Sharpagent Content Safety

PassAudited by ClawScan on May 11, 2026.

Overview

This appears to be a disclosed, instruction-only content-safety filter, but users should notice that it can block outputs, create audit logs, and references rule files that were not included for review.

Before installing, confirm that you want policy-based content filtering, review the actual rulesets and jurisdictions that will be loaded, and clarify audit-log handling if sensitive content may be checked.

Findings (4)

Artifact-based informational review of SKILL.md, metadata, install specs, static scan signals, and capability signals. ClawScan does not execute the skill or run runtime probes.

Low

#ASI01: Agent Goal Hijack

What this means

The agent may refuse, alter, or replace content based on the loaded policy rules.

Why it was flagged

The skill intentionally authorizes the agent to replace or suppress content when rules match. This is aligned with its content-safety purpose, but it directly affects what the user receives.

Skill content

| 🚫 block | High severity match | Block + return alternative content |

Recommendation

Use this skill only when policy enforcement is desired, and review which jurisdictions and rulesets are active.

Info

#ASI04: Agentic Supply Chain Vulnerabilities

What this means

Users cannot verify the exact policy rules from the provided artifacts alone.

Why it was flagged

The documentation references built-in ruleset files, but the supplied manifest contains only SKILL.md. This does not show malicious behavior, but the actual rule content is unavailable for review.

Skill content

| `global` | Universal safety (hate speech/PII/privacy) | `rules/global.yaml` |

Recommendation

Inspect or provide the referenced ruleset files before relying on this skill for compliance decisions.

Low

#ASI06: Memory and Context Poisoning

What this means

Safety logs may reveal what kinds of content were reviewed or blocked.

Why it was flagged

The skill describes recording audit logs for safety checks.

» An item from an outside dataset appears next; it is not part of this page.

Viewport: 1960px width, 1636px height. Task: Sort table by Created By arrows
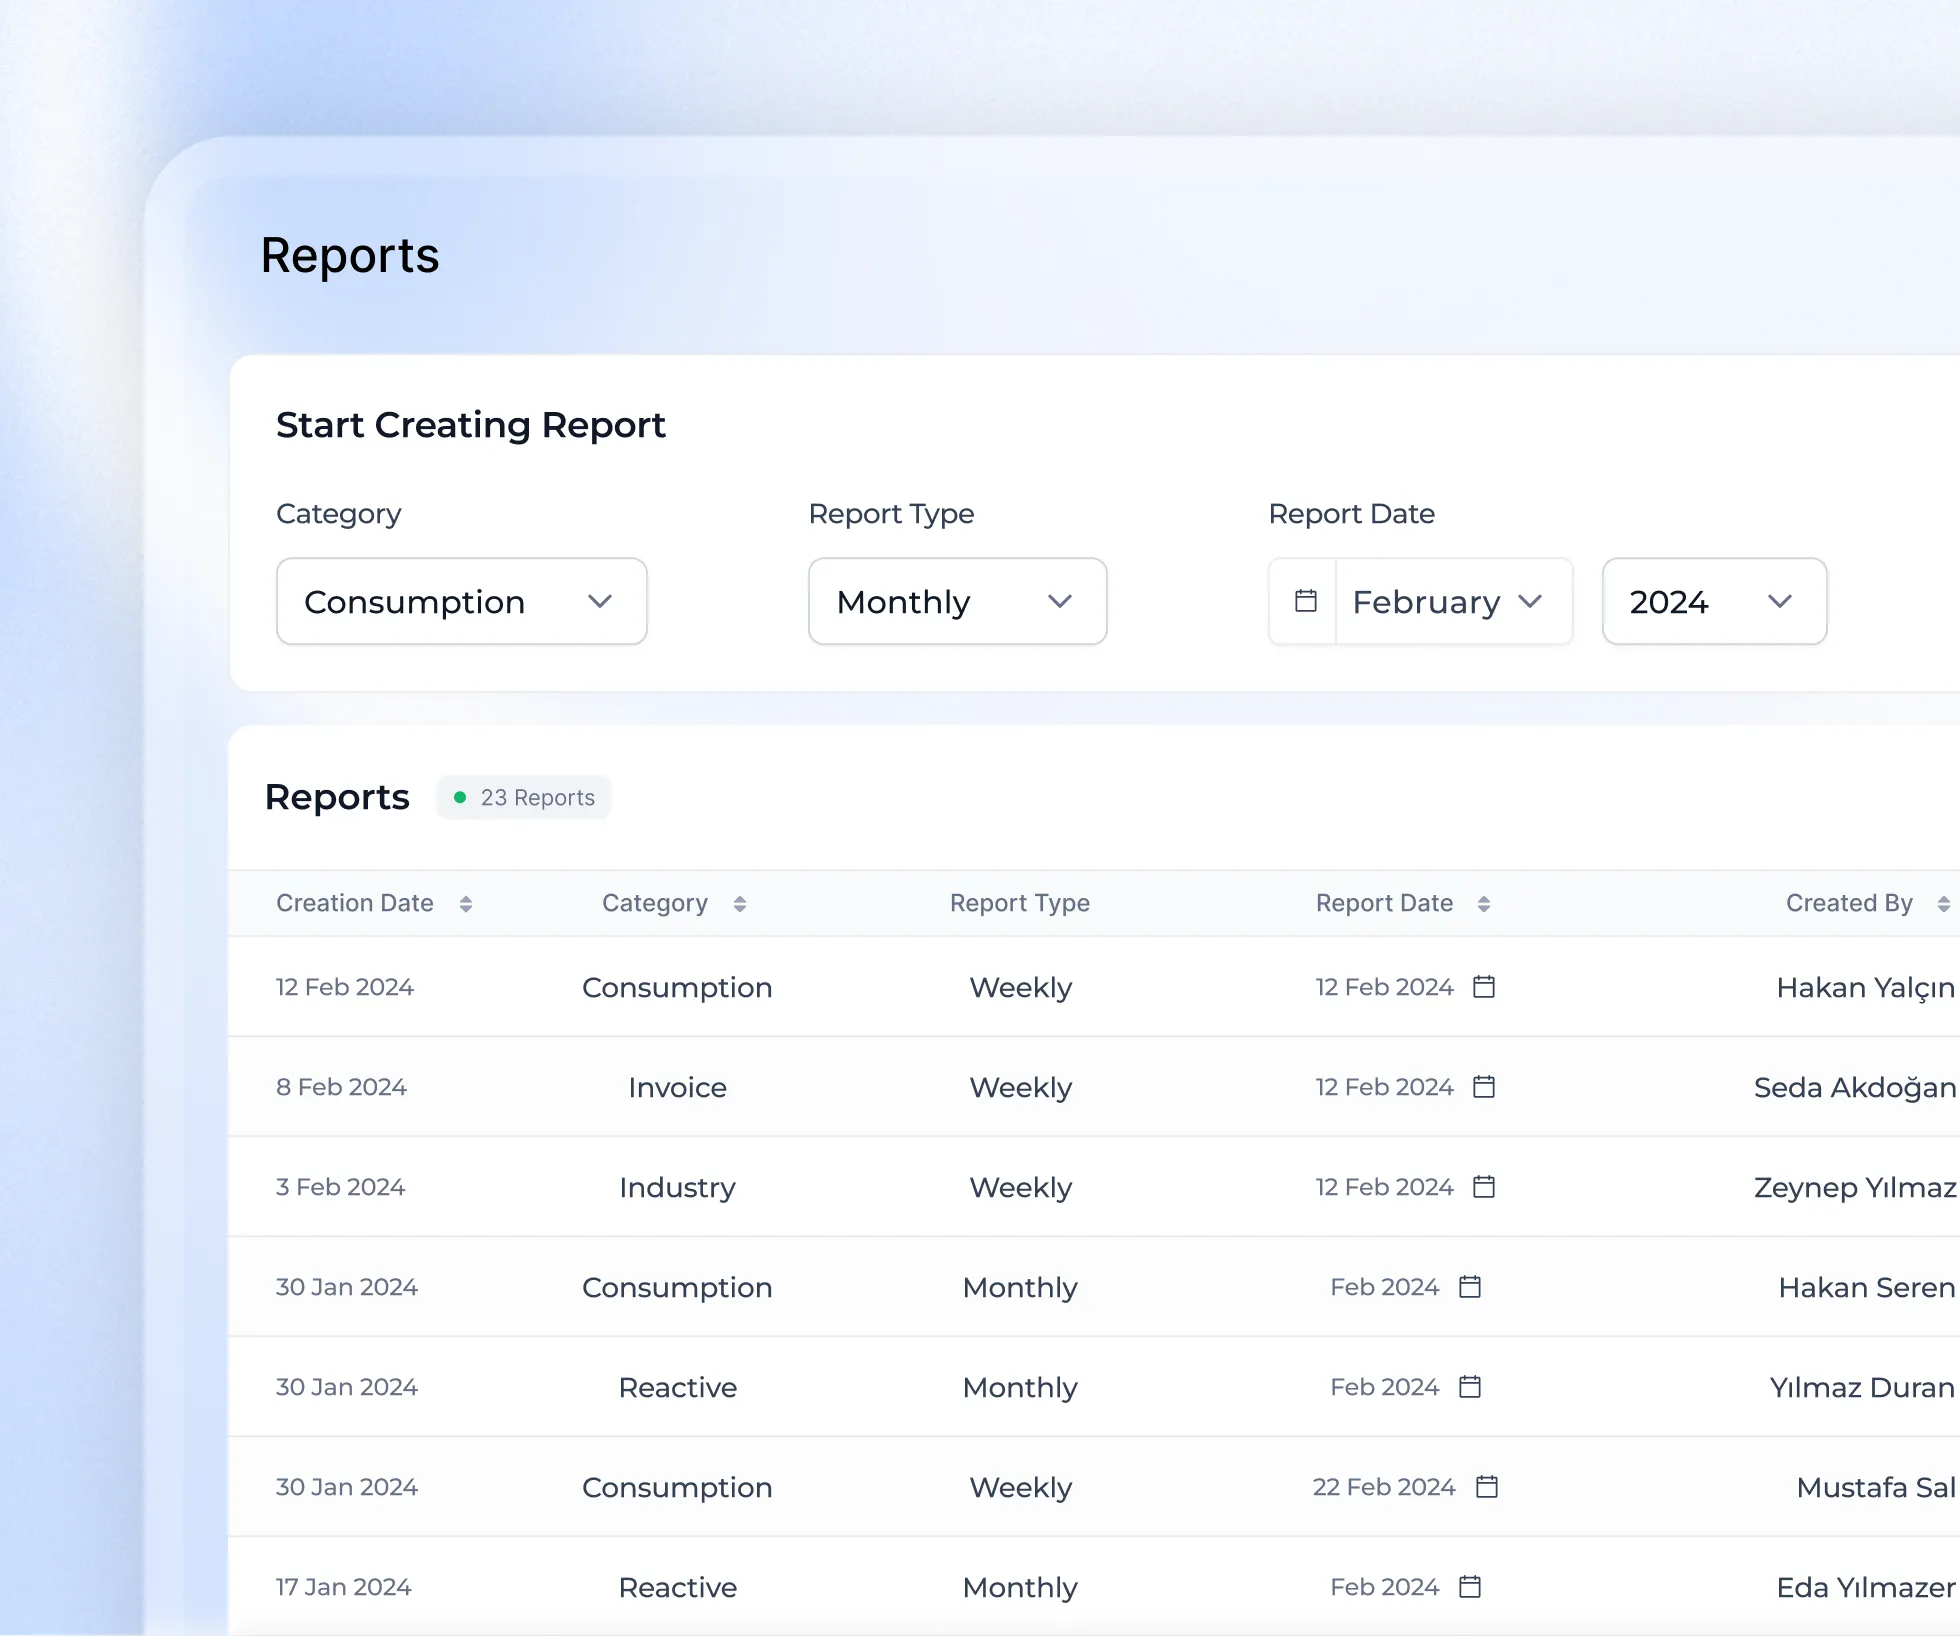[x=1942, y=904]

The example does not log full content, but it records policy decisions and context that may be sensitive depending on use.

Skill content

"event": "safety_check", "jurisdictions": ["cn", "global"], "rules_matched": [{"rule": "cn/content-001", "severity": "critical"}], "verdict": "block"

Recommendation

Clarify where logs are stored, how long they are retained, and who can access them before using the skill with sensitive content.

Info

#ASI09: Human-Agent Trust Exploitation

What this means

Users might over-trust the skill's policy decisions if they assume the self-declared trust level means independent review.

Why it was flagged

The skill self-describes a verified trust level, while the registry metadata in the provided artifacts lists an unknown source and no homepage. This may be an internal label, but users should not treat it as external verification.

Skill content

trust_level: verified

Recommendation

Treat the trust label as a claim from the skill author unless independent verification is provided.